§ Testo da leggere:
┄┄┄┄┄┄

QUANTO VALE L’ITALIA?
Nel pieno rispetto dei grandi segreti produttivi e di valore gelosamente custoditi sia dalle grandi holding del bere come dai piccoli produttori, andando a guardare i dati forniti dal Consejo regulator del Tequila si scopre che in Italia è in corso una vera e propria tequila connection. Questo perché, secondo i numeri pubblicati dall’organizzazione messicana, l’Italia, a fine 2022, con una crescita del 103% per circa 4,2 milioni di litri, si è issata all’ottavo posto delle destinazioni a livello internazionale. Un valore nemmeno paragonabile agli oltre 300 milioni di litri che finiscono negli Stati Uniti, ma segnato in decisa crescita anche in questo primo semestre 2023. Così, guardando alla prima metà dell’esercizio in corso, si scopre che il Belpaese, con 2,7 milioni di litri importati, di posizioni ne ha guadagnate altre due, toccando la sesta posizione. A dettare il ritmo sono sempre gli Usa con 165,5 milioni di litri, quindi la Spagna a 6,3 milioni, la Germania a 5,8 milioni, la Francia a 4,1 milioni e il Regno Unito a 4 milioni. Mentre a essere superati sono stati Canada, a 2,5 milioni, e Australia, a 2,4 milioni di litri. Questi dati, però, si riferiscono alle esportazioni, quindi al sell-in (il venduto verso un intermediario commerciale), per questo sono molto diversi da quelli elaborati e diffusi dall’International Wine and Spirit Research, che invece fanno riferimento ai consumi e che indicano in 1,4 milioni i litri di tequila bevuti in Italia nel 2022. Un dato che, come ha sottolineato Flavia Di Giustino, “ci racconta sì, un mercato ancora relativamente piccolo se paragonato a gin e vodka, con quest’ultima che va oltre quota nove milioni. Ciononostante, la crescente domanda di mercato e la conseguente crescita del business rendono il tequila una delle categorie più hot del momento, considerato che i consumi dell’anno scorso hanno maturato un +30% sul 2021 e addirittura un +47% sul 2018”. Il tutto senza considerare che il fenomeno tequila non è ancora veramente partito nelle categoria d’accesso di prodotto, cioè quelle che, una volta animate, saranno destinate a movimentare più quantità che valore.

┄┄┄┄┄┄

§ Dati forniti:
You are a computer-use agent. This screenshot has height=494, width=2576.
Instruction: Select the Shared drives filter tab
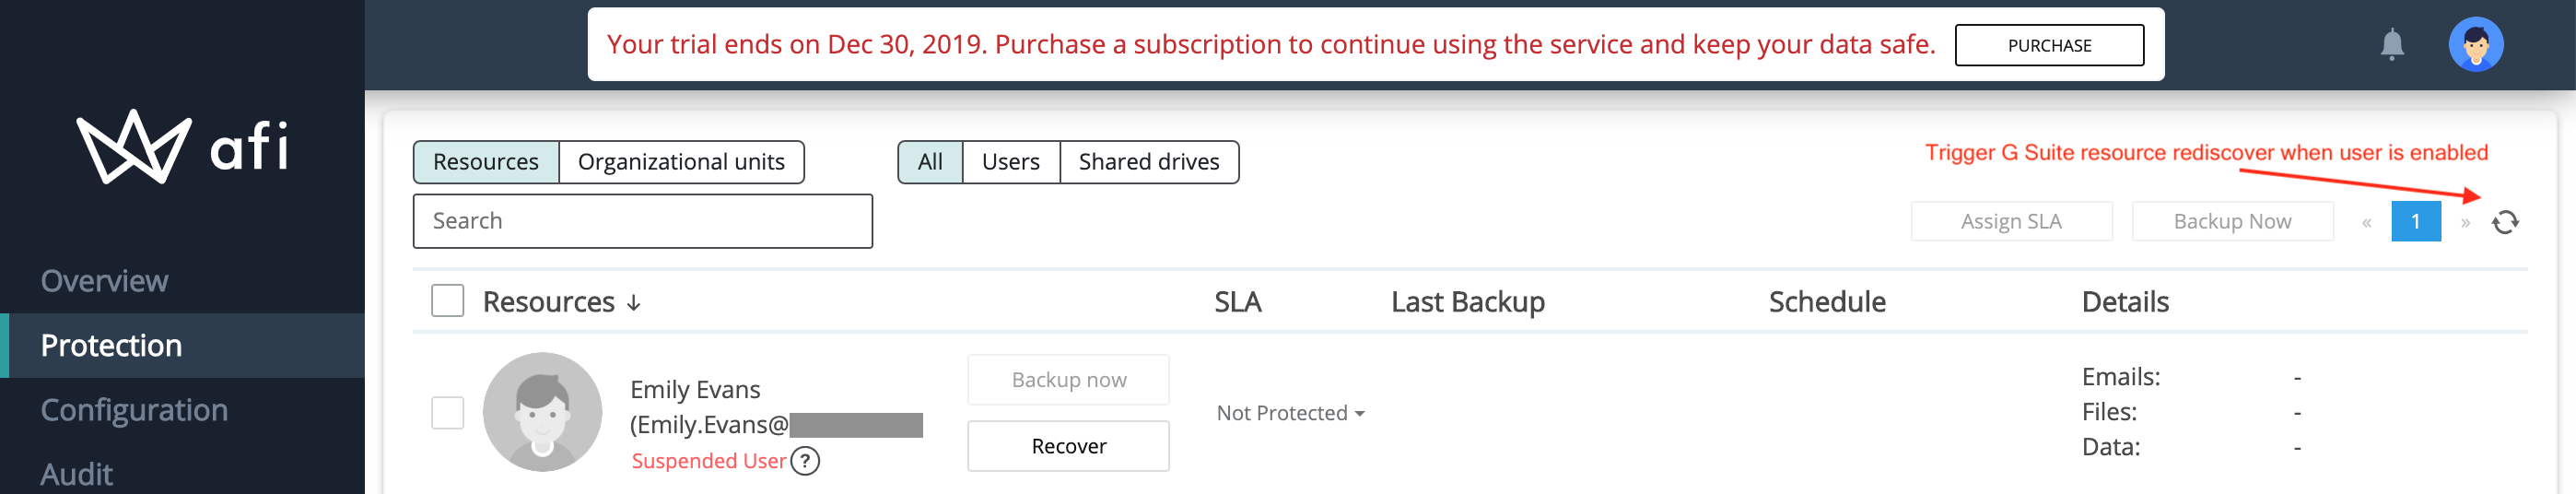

┄┄┄┄┄┄

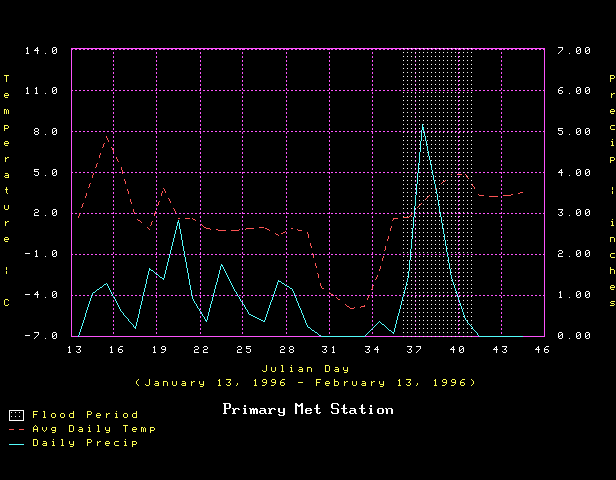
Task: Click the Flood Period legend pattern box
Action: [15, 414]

┄┄┄┄┄┄

§ Le attività:
(a) Secondo il testo sul tequila in Italia, quanti litri di tequila sono stati bevuti in Italia nel 2022 in base ai dati dell'International Wine and Spirit Research?
(b) Riprendi il testo sul mercato del tequila in Italia, continuando dopo la sua ultima frase.

§ Risultati:
(a) 1,4 milioni di litri.

(b)
IL QUADRO INTERNAZIONALE
Non è un caso quindi se sul fronte delle acquisizioni i grandi big del mercato degli spirits si sono mossi senza guardare al risparmio. Perché oltre al progetto Lvmh con Volcan De Mi Tierra e di Diageo con Casamigos, il colpo più eclatante è stato messo a segno nel 2018 da Bacardi Limited con l’acquisizione di Patròn Spirits International per un valore d’impresa stabilito in circa 5,1 miliardi dollari (allora circa 4,5 miliardi di euro). Dato mai ufficializzato, essendo il gruppo cubano fondato nel 1862 una holding familiare con sede a Bermuda, ma più che verosimile, considerato che è servito a conquistare il tequila premium più venduto al mondo la cui produzione è stimata in circa 3,5 milioni di casse da nove litri (circa 30 milioni di litri). Non solo, perché anche Diageo non sta risparmiando investimenti. Nel periodo 2021-2023, il gruppo britannico ha programmato investimenti per 500 milioni di sterline (583,3 milioni di euro), 160 milioni dei quali destinati alla costruzione di due nuove distillerie nello stato di Jalisco, mentre altri 123 milioni sono serviti per l’acquisizione, nel 2022, del tequila aromatizzato super-premium 21Seeds. Strategia sostenuta da un mercato che, nell’ultimo esercizio, ha visto il comparto crescere del 15%, con Casamigos del +14%, a circa 2,4 milioni di casse stimate (circa 20 milioni di litri), e Don Julio del +13% per circa due milioni di casse (circa 17 milioni di litri). Il che si traduce, secondo le stime, in un volume vendite di oltre 1,5 miliardi di sterline (1,75 miliardi di euro) sui 17,1 miliardi totali (circa 20 miliardi di euro) maturati nel corso del 2023 dal gruppo londinese. A investire, guardando all’Italia, è anche il gruppo Campari, forte di in semestre 2023 da quasi 1,6 miliardi di euro e già proprietaria di Espolòn e Cabo Wabo, che nello scorso mese di aprile ha lanciato il suo nuovo tequila blanco ultra-premium Mayenda. Il gruppo milanese ha infatti deciso di spendere buona parte dei 45,2 milioni di euro investiti nel semestre in Messico per ampliare la catena di approvvigionamento per la produzione di tequila.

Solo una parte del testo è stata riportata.